__Task prompt__. According to the passage on postmenopausal osteoporosis, why does the condition frequently present in postmenopausal women?

Postmenopausal osteoporosis (PMOP) is a major public health concern worldwide. The present study aimed to provide evidence to assist in the development of specific novel biomarkers for PMOP. Differentially expressed genes (DEGs) were identified between PMOP and normal controls by integrated microarray analyses of the Gene Expression Omnibus (GEO) database, and the optimal diagnostic gene biomarkers for PMOP were identified with LASSO and Boruta algorithms. Classification models, including support vector machine (SVM), decision tree and random forests models, were established to test the diagnostic value of identified gene biomarkers for PMOP. Functional annotations and protein‑protein interaction (PPI) network constructions were also conducted. Integrated microarray analyses (GSE56815, GSE13850 and GSE7429) of the GEO database were employed, and 1,320 DEGs were identified between PMOP and normal controls. An 11‑gene combination was also identified as an optimal biomarker for PMOP by feature selection and classification methods using SVM, decision tree and random forest models. This combination was comprised of the following genes: Dehydrogenase E1 and transketolase domain containing 1 (DHTKD1), osteoclast stimulating factor 1 (OSTF1), G protein‑coupled receptor 116 (GPR116), BCL2 interacting killer, adrenoceptor β1 (ADRB1), neogenin 1 (NEO1), RB binding protein 4 (RBBP4), GPR87, cylicin 2, EF‑hand calcium binding domain 1 and DEAH‑box helicase 35. RBBP4 (degree=12) was revealed to be the hub gene of this PMOP‑specific PPI network. Among these 11 genes, three genes (OSTF1, ADRB1 and NEO1) were speculated to serve roles in PMOP by regulating the balance between bone formation and bone resorption, while two genes (GPR87 and GPR116) may be involved in PMOP by regulating the nuclear factor‑κB signaling pathway. Furthermore, DHTKD1 and RBBP4 may be involved in PMOP by regulating mitochondrial dysfunction and interacting with ESR1, respectively. In conclusion, the findings of the current study provided an insight for exploring the mechanism and developing novel biomarkers for PMOP. Further studies are required to test the diagnostic value for PMOP prior to use in a clinical setting.
Osteoporosis is a bone metabolic disorder, characterized by low bone mineral density (BMD) and microarchitectural deterioration with increased bone fragility and subsequent susceptibility to fractures (1). It has been reported that osteoporosis is induced by an imbalance between bone resorption by osteoclasts and bone deposition by osteoblasts (2). Postmenopausal osteoporosis (PMOP) is a major public health concern worldwide that frequently presents in postmenopausal women due to the estrogen deficiency and continuous calcium loss that occurs with aging (3). A proactive approach that identifies patients at high risk of developing PMOP is recommended to prevent bone loss (4).With the advancement of high-throughput technologies, gene microarray analysis has become an effective method for identifying differentially expressed genes (DEGs) and, therefore, potential biomarkers in various diseases. Multiple studies (5–7) have utilized gene microarray analysis to identify key genes in the pathogenesis of PMOP. Integrated multiple gene microarray analysis may contribute to the identification of more accurate gene biomarkers.The present study aimed to develop accurate biomarkers and provide clues for exploring the underlying mechanism of PMOP. By integrating multiple microarray analysis in this present study, DEGs between PMOP patients and normal controls were identified. Based on these DEGs, the optimal gene combination with the greatest diagnostic value for PMOP was determined. Functional annotation and protein-protein interaction (PPI) network constructions were also performed to explore the biological functions of DEGs. These findings will help elucidate the mechanism underlying PMOP development and uncover novel diagnostic biomarkers.

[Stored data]

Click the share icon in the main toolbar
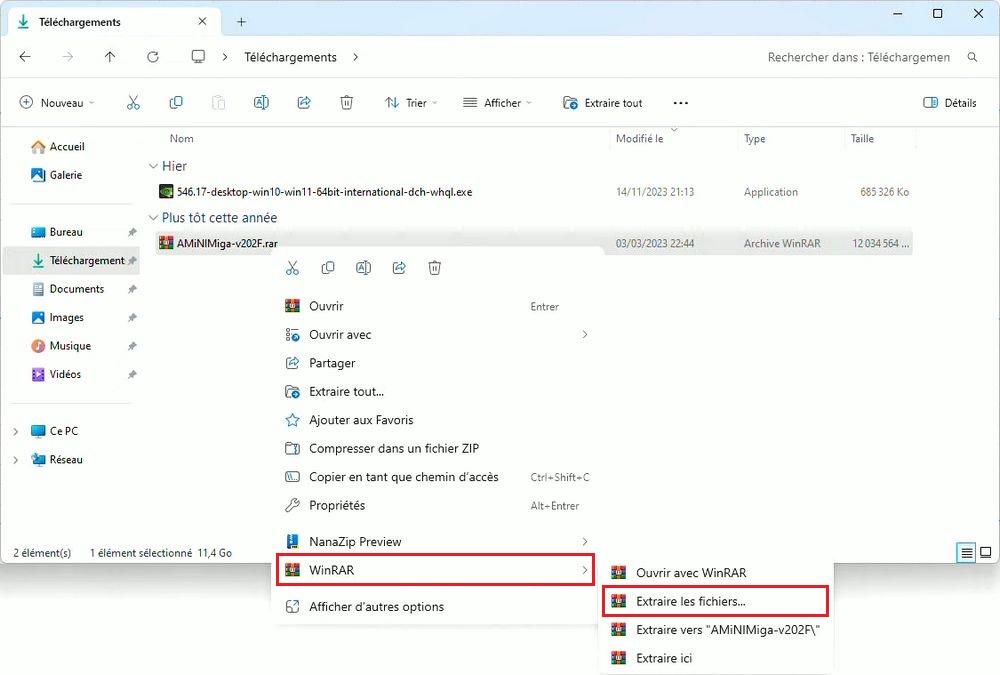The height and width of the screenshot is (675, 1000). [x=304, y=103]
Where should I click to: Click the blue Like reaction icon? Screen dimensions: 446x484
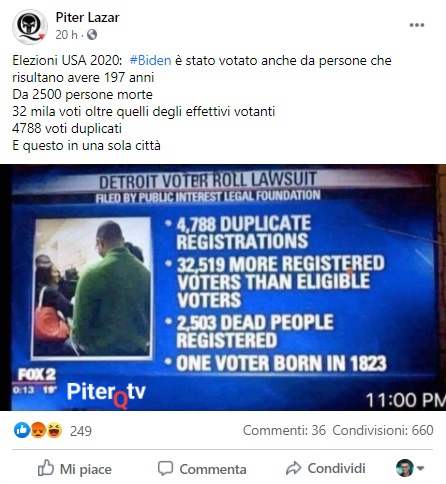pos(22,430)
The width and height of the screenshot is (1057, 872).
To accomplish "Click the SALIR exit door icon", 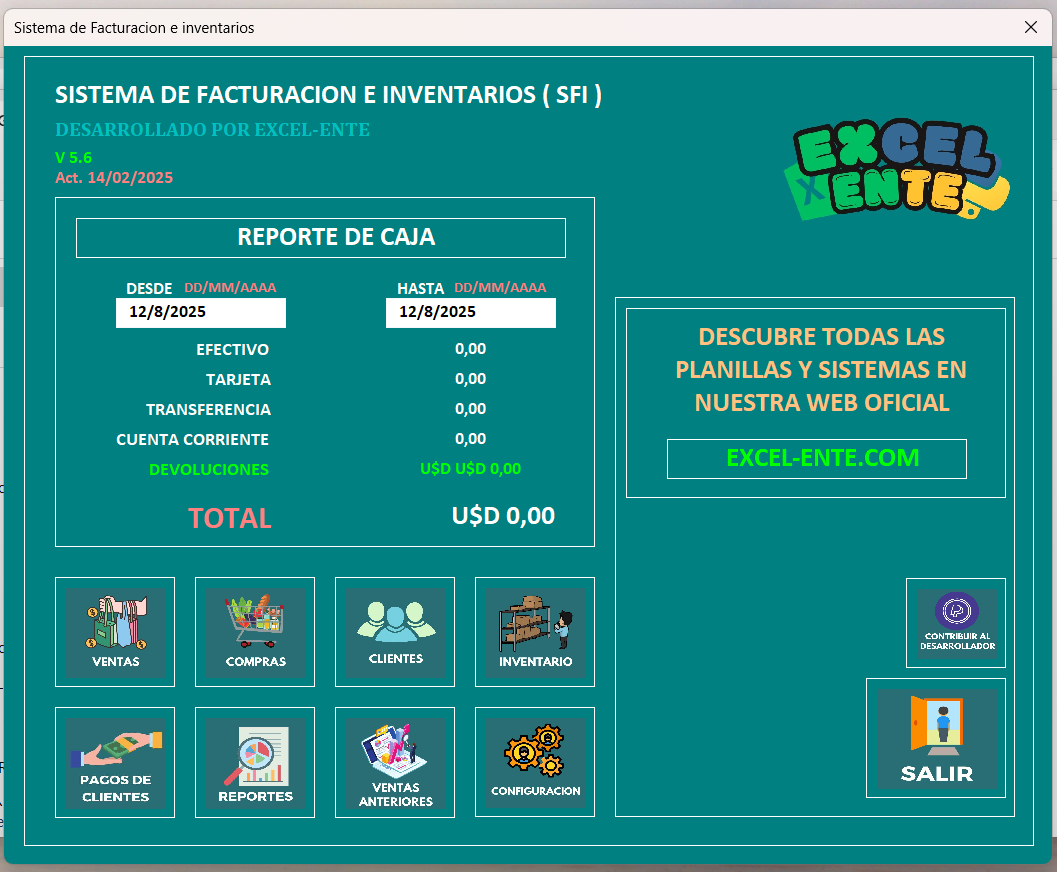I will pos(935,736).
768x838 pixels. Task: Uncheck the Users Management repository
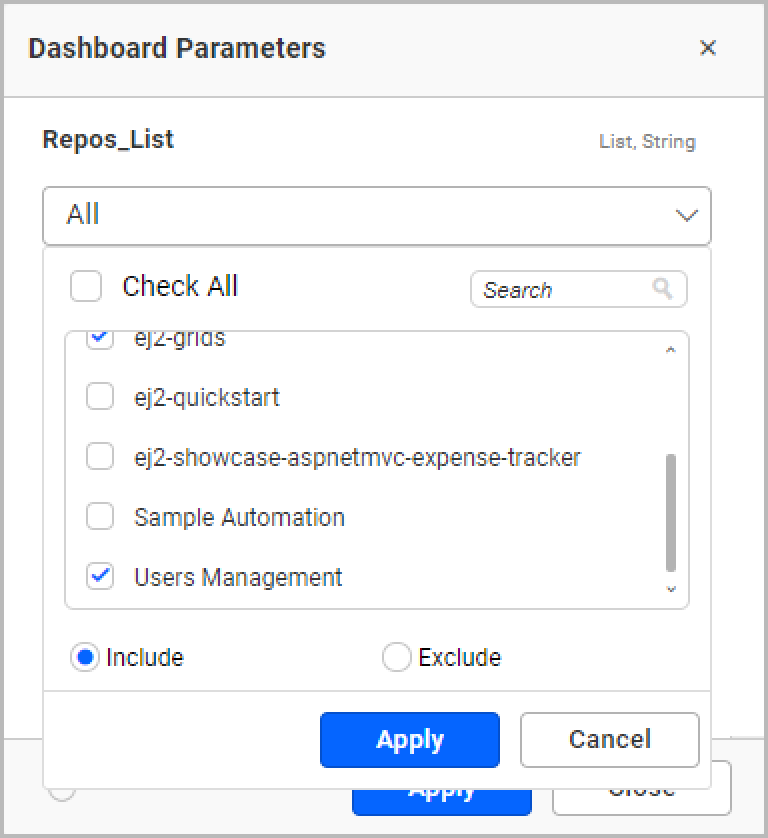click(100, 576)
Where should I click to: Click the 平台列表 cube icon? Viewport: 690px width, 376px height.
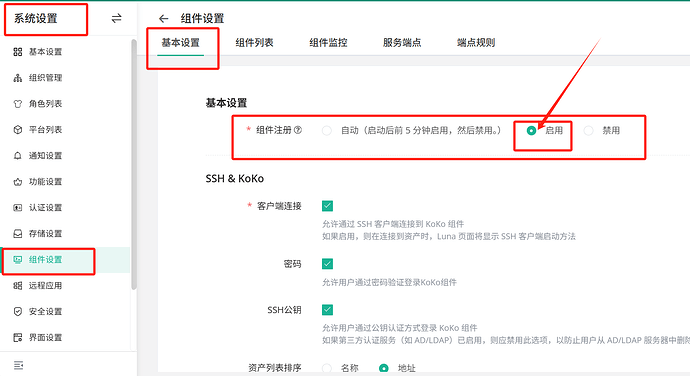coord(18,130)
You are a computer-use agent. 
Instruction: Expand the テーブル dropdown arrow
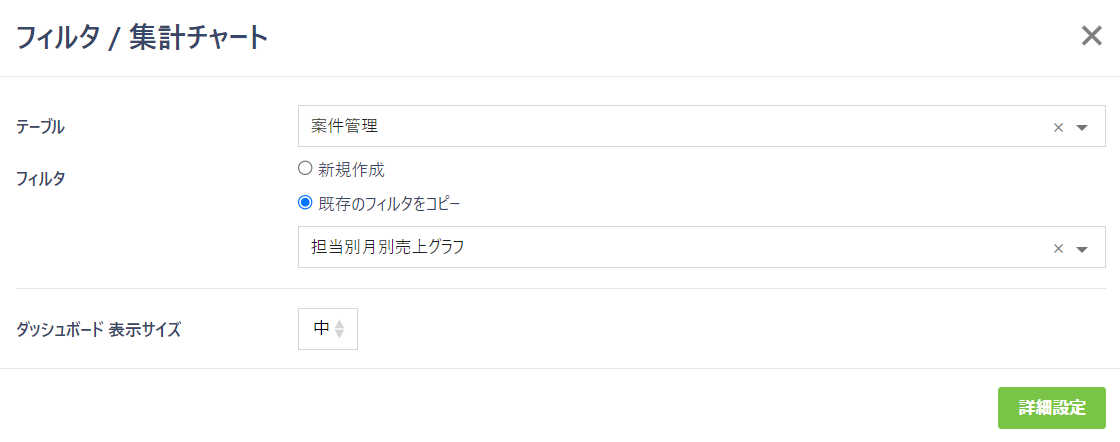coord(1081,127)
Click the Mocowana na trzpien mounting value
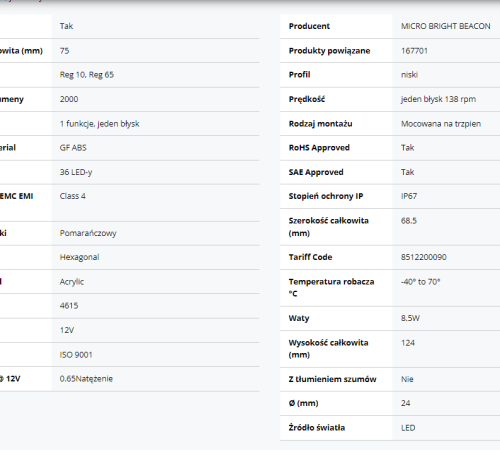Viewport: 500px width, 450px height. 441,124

__Response to this exercise__. It frequently presents in postmenopausal women because of the estrogen deficiency and continuous calcium loss that occur with aging.